The kernel image will be /boot/vmlinuz.

----------

## JuszR

 *Quote:*   

> root  boot # make && make install && make modules_install
> 
> make: *** No rule to make target `/mkcpustr', needed by `/cpustr.h'.  Stop.
> 
> 

 

----------

## Hu

 *JuszR wrote:*   

>  *Quote:*   root  boot # make && make install && make modules_install
> 
> make: *** No rule to make target `/mkcpustr', needed by `/cpustr.h'.  Stop. 

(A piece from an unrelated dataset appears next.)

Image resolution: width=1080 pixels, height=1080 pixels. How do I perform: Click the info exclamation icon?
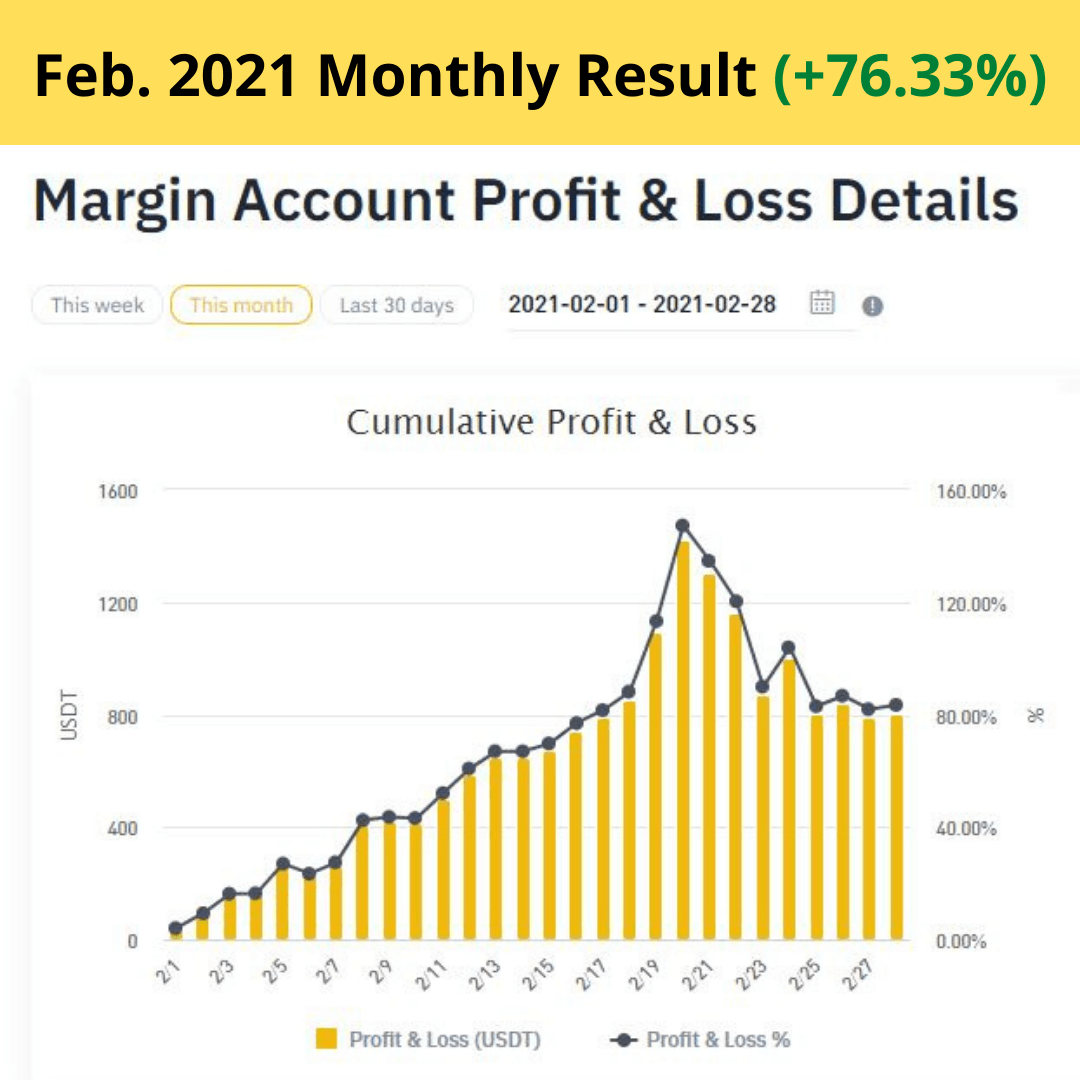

 That is not normal.  What is the output of emerge --info; env?

----------

## JuszR

 *Quote:*   

> Portage 2.1.9.24 (default/linux/x86/10.0/desktop/gnome, gcc-4.4.4, glibc-2.11.2-r3, 2.6.34-gentoo-r12 i686)
> 
> =================================================================
> 
> System uname: Linux-2.6.34-gentoo-r12-i686-Intel-R-_Pentium-R-_M_processor_1.73GHz-with-gentoo-1.12.14
> ...

 

edited slightly so as to not break forum formatting. I just added carriage returns where needed so that lines aren't so long the forum is mangled --cach0rr0

----------

## sebaro

You ran the commands I gave you from /usr/src/linux/arch/x86/boot.

Kernel sources are here /usr/src.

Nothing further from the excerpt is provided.